Mr Tuamoto was part of a strong Solomon Islands delegation attending the event which also included Solomon Islands Government Statistician, Douglas Kimie and representatives from the Ministry of Tourism and Culture and the Central Bank of Solomon Islands.
The SIVB CEO said the time had come for the SIVB to take a leaf out of the SPTO book and improve the way it collates its tourism-related statistical information.
“Mr Vuidreketi is absolutely correct when he says that while tourism has become a vital contributor to the sustainable growth of Pacific Island economies, statistical collation in many countries and the way data is used has not kept pace and continues to be inconsistent, inadequate and incomplete,” Mr Tuamoto said.
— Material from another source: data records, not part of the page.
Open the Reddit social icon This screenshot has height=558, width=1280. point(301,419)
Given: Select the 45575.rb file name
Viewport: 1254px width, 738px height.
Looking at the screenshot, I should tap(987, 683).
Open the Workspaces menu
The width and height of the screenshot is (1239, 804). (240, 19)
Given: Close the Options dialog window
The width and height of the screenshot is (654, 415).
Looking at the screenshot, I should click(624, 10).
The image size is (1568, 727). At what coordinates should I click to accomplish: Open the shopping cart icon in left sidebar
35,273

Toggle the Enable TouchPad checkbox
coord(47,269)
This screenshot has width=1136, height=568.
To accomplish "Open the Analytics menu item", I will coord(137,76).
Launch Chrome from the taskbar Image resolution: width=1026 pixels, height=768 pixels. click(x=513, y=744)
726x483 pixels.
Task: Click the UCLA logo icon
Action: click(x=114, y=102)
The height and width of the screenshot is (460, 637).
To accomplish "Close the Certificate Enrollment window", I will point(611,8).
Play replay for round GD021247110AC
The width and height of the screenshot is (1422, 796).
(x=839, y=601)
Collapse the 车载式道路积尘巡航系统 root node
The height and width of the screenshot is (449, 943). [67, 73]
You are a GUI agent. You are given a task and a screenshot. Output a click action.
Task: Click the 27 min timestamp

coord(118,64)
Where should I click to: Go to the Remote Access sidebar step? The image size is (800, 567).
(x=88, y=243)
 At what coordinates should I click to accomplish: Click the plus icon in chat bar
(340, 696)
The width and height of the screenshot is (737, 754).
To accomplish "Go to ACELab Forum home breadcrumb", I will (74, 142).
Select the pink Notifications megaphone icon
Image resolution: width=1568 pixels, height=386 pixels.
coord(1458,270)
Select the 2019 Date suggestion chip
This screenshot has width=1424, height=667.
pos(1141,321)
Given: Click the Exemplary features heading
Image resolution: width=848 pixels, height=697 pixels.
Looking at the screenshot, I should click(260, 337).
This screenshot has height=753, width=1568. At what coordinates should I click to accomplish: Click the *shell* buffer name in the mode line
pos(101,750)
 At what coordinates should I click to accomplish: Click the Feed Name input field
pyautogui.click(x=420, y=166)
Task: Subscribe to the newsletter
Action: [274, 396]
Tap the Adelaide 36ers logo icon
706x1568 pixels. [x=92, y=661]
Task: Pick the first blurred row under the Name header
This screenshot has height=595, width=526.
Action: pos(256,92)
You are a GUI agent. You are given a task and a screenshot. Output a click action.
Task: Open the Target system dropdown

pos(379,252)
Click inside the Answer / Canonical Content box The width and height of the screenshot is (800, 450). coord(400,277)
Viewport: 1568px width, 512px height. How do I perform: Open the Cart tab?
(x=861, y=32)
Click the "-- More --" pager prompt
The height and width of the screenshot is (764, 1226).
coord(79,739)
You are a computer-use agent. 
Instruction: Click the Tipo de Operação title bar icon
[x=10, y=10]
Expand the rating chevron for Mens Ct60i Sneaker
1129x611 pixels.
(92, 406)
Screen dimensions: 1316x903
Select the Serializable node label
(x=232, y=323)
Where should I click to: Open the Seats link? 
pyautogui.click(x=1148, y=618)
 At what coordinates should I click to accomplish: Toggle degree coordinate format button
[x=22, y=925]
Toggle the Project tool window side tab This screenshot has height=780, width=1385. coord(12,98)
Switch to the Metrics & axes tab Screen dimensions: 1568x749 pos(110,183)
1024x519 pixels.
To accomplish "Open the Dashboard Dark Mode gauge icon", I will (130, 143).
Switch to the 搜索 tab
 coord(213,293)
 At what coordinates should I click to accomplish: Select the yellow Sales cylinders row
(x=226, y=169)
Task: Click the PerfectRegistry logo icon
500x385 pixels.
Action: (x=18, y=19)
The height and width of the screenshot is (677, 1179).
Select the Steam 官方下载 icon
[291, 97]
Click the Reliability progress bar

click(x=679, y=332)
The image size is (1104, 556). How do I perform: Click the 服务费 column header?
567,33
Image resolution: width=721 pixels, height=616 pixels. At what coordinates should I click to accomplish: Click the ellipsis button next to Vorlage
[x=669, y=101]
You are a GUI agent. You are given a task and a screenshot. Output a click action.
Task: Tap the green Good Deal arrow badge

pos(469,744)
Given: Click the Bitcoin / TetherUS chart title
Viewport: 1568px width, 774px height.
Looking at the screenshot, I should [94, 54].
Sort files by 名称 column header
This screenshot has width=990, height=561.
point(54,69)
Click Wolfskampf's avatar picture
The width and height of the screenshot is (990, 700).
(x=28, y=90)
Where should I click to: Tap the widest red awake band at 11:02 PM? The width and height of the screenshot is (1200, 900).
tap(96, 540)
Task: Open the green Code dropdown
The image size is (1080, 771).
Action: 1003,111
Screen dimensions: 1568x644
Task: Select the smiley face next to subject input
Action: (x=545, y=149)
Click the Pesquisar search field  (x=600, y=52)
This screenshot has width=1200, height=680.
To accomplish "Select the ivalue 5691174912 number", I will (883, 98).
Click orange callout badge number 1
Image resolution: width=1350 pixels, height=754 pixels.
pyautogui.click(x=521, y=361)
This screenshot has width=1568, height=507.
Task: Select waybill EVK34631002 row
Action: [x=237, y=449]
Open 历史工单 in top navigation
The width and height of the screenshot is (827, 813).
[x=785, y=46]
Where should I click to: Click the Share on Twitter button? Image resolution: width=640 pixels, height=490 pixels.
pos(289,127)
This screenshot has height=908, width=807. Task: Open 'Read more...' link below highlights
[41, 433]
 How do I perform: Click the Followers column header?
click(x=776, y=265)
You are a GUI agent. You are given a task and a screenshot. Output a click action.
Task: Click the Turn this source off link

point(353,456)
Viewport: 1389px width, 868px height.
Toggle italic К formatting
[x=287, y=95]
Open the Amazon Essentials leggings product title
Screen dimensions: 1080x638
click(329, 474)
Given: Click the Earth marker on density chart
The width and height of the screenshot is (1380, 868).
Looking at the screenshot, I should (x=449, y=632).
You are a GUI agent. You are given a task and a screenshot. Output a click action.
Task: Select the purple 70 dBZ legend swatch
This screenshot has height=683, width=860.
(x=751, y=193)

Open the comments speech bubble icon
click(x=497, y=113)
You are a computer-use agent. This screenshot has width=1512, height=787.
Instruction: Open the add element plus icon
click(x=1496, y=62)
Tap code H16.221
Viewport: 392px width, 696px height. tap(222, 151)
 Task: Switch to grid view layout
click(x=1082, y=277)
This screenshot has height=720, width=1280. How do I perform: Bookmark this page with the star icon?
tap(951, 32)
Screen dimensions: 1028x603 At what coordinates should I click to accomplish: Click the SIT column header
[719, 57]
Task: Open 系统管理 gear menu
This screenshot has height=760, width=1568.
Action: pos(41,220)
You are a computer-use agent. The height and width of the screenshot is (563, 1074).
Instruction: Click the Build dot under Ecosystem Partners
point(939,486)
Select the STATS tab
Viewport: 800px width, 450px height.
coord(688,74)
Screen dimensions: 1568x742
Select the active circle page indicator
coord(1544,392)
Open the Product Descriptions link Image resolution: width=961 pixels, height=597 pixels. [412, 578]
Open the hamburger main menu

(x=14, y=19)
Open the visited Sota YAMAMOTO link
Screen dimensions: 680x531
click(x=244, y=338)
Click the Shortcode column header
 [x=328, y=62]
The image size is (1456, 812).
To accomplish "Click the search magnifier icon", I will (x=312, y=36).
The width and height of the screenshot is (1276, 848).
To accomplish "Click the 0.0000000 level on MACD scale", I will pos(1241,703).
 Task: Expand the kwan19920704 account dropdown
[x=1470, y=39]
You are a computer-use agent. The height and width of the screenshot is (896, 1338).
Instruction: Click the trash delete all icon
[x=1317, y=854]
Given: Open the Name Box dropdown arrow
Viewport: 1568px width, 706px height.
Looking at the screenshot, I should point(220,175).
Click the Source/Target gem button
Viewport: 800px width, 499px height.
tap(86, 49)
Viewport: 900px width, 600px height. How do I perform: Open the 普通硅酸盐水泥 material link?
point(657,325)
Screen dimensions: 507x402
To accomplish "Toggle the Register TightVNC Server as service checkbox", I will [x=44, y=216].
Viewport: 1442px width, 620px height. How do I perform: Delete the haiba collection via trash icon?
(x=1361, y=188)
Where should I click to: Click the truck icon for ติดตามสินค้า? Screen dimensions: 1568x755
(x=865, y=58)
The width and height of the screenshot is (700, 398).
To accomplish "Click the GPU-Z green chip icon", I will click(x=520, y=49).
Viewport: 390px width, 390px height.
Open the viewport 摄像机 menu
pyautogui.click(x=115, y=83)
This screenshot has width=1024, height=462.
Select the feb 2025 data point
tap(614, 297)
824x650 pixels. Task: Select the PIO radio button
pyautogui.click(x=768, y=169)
“The Solomon Islands, along with many of our South Pacific neighbours, is fully aware and very switched on to the fact that with several of its traditional sources of foreign exchange having weakened in recent years, tourism is in strong position to become ‘the’ key contributor to our Gross Domestic Product (GDP).
“In order for us to better determine the tourism sector’s contribution to GDP and in turn demonstrate to government the value tourism can bring – and is bringing – to the Solomon Islands, it is vital that we improve the way we measure tourism-related statistical data.
“And this is something we intend making a priority.”
Mr Tuamoto said it was a real feather in the SIVB cap and recognition for the Solomon Islands from its South Pacific peers that the organisation has been invited to chair the conference.
The event attracted delegates from 16 countries representing national tourist offices, statistical experts, economists and the banking sector.